◆ WHAT IS EXPECTED: The lines to copy are those in the records below that hold the word "settings".
DATA Start Marker
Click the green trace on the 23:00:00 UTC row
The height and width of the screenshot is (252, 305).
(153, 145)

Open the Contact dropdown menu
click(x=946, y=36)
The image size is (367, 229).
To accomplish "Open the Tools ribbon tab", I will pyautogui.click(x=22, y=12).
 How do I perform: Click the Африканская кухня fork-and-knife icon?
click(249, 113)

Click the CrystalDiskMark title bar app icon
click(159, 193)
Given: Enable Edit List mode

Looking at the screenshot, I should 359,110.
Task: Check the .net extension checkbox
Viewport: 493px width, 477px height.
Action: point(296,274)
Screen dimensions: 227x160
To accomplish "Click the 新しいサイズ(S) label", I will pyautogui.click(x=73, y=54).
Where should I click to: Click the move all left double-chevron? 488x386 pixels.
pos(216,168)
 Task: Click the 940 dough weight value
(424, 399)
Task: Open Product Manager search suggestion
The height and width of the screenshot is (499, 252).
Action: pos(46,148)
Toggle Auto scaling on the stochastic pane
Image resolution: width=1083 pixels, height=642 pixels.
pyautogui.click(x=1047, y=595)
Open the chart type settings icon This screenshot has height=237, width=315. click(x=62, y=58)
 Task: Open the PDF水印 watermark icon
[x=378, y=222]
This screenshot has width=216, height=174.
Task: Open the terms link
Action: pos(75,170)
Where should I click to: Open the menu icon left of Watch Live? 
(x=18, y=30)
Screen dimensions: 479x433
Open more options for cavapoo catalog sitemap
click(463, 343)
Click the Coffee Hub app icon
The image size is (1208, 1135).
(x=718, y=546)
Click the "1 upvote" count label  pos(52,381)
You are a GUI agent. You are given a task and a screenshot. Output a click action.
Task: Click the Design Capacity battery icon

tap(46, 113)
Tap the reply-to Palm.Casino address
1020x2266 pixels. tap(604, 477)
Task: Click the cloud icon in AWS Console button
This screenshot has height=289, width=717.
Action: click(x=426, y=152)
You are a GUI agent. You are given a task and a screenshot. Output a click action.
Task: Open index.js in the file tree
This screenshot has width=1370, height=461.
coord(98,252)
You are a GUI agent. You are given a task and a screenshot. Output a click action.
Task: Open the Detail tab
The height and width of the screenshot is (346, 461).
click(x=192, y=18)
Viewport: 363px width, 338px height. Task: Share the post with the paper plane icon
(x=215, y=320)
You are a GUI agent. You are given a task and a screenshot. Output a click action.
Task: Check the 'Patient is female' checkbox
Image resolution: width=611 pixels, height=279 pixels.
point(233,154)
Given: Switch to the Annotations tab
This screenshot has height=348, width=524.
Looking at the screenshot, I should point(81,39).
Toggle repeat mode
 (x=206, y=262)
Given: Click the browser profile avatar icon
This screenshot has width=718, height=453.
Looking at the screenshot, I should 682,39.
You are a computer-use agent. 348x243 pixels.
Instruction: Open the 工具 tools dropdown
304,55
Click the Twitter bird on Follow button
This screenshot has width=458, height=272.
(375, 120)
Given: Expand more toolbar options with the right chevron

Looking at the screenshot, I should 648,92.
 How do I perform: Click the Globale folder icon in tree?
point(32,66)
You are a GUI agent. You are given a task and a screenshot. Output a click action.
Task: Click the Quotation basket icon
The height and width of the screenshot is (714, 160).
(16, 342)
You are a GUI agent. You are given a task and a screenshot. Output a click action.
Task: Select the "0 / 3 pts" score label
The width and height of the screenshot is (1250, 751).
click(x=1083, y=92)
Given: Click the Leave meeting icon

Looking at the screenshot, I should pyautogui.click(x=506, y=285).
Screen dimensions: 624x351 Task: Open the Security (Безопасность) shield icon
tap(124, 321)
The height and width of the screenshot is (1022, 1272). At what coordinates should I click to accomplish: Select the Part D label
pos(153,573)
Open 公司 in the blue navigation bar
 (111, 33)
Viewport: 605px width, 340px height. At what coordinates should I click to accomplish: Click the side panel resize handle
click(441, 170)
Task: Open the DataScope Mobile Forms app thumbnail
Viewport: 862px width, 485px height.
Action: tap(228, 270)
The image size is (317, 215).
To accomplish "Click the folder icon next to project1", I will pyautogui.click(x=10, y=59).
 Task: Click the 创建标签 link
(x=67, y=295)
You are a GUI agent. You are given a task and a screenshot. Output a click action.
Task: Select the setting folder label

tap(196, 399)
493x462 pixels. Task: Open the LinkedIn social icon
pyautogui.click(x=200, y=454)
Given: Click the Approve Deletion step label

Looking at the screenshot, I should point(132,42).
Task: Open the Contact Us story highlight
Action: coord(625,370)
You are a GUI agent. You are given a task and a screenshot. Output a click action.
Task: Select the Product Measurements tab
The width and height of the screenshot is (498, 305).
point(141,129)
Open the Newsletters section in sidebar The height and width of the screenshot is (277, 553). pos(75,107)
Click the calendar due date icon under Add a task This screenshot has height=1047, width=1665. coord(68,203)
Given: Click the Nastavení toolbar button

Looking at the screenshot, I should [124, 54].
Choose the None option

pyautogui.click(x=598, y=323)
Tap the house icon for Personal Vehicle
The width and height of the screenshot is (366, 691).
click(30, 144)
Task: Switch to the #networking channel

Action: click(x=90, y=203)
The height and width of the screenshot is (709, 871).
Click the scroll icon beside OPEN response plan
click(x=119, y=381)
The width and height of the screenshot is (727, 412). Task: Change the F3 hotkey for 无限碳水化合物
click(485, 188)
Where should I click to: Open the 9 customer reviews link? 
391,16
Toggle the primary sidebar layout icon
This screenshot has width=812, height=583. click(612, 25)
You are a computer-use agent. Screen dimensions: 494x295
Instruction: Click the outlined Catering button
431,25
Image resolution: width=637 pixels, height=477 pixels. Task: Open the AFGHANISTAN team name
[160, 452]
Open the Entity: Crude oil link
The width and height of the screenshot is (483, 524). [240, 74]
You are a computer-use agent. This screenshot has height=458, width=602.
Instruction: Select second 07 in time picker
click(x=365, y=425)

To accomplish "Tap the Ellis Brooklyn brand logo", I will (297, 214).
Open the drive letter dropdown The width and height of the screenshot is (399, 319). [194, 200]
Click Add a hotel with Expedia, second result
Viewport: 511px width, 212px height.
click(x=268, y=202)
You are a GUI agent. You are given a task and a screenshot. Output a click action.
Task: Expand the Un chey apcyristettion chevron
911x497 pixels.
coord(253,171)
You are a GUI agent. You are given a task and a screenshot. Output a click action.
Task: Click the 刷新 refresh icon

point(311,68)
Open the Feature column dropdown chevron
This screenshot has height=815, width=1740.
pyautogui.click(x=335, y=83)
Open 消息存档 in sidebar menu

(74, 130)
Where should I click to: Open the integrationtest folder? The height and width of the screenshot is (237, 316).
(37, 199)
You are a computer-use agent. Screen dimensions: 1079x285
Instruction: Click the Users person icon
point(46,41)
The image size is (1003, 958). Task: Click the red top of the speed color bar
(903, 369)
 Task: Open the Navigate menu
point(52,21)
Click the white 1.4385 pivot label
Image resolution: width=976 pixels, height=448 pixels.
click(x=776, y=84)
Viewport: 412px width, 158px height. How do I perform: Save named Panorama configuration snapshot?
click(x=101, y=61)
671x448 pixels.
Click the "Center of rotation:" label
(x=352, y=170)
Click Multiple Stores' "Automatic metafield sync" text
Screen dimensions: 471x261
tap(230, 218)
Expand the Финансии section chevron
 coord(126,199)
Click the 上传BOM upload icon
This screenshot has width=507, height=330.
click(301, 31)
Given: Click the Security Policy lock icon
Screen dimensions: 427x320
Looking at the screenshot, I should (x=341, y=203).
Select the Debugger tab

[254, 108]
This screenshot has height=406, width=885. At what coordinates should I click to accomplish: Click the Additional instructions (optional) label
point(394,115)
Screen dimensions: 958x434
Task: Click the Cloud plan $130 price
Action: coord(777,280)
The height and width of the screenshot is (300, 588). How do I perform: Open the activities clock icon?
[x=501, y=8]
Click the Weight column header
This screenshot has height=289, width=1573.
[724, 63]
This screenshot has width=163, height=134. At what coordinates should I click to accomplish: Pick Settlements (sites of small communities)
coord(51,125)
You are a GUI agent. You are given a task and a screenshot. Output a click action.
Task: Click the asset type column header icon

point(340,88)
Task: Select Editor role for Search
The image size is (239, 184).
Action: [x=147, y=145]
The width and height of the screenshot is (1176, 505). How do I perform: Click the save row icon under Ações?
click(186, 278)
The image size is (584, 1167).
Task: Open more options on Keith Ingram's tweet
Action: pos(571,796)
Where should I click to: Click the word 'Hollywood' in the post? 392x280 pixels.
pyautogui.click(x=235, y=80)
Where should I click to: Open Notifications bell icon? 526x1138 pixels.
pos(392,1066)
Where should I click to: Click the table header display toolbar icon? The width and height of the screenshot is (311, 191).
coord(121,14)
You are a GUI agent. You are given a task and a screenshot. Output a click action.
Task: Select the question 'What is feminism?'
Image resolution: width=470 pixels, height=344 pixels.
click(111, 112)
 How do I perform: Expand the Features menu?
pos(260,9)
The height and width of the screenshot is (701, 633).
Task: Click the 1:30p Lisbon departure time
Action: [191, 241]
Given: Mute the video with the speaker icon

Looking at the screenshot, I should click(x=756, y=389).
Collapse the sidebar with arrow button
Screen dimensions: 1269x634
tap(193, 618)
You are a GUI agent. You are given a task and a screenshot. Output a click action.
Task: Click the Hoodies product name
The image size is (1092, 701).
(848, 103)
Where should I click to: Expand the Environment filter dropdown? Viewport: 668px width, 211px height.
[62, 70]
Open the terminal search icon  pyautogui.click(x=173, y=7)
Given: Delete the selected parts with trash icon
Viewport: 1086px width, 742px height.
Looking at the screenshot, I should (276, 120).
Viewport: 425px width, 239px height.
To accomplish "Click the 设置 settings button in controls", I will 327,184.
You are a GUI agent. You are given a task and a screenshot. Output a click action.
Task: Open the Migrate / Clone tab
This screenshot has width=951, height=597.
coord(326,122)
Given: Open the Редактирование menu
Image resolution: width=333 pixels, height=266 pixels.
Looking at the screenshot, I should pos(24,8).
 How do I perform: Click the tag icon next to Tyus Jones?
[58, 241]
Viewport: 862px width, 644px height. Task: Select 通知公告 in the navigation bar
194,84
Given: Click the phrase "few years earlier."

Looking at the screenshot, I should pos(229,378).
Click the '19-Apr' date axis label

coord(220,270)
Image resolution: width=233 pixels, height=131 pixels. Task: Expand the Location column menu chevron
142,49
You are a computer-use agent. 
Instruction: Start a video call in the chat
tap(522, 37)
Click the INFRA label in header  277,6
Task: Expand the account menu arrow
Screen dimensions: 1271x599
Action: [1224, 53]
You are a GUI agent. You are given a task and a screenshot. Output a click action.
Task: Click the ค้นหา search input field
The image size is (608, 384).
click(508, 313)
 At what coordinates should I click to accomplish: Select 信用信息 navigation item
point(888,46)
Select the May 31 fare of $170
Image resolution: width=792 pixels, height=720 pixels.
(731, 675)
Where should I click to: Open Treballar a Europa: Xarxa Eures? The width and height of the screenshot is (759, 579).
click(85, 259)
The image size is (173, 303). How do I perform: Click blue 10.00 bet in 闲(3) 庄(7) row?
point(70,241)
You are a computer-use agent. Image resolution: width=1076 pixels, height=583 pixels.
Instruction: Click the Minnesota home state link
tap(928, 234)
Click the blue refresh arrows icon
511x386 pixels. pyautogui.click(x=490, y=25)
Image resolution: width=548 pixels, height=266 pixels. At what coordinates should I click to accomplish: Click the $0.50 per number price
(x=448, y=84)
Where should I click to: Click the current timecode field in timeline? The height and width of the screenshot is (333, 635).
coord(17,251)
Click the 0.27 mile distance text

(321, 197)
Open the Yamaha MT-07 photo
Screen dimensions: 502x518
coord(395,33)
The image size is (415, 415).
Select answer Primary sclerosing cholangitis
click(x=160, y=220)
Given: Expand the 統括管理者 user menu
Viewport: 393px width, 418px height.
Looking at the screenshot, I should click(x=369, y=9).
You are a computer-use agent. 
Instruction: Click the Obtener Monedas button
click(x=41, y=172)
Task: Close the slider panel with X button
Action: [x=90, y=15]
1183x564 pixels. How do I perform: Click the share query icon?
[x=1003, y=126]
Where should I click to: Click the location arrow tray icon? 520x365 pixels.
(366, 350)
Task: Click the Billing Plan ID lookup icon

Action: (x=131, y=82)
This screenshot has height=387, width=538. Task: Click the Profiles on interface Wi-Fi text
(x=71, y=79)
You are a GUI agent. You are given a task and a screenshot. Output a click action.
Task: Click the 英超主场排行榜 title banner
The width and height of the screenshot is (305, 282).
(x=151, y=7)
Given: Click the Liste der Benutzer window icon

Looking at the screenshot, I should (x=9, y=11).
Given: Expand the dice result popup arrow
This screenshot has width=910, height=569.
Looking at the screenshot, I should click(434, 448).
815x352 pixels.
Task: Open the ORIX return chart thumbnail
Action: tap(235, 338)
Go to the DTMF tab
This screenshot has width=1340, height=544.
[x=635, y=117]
DATA End Marker
◆ PROBLEM SOLUTION:
Open the chart type settings icon This screenshot has height=237, width=315. click(x=62, y=58)
To accomplish "Click the 设置 settings button in controls", I will 327,184.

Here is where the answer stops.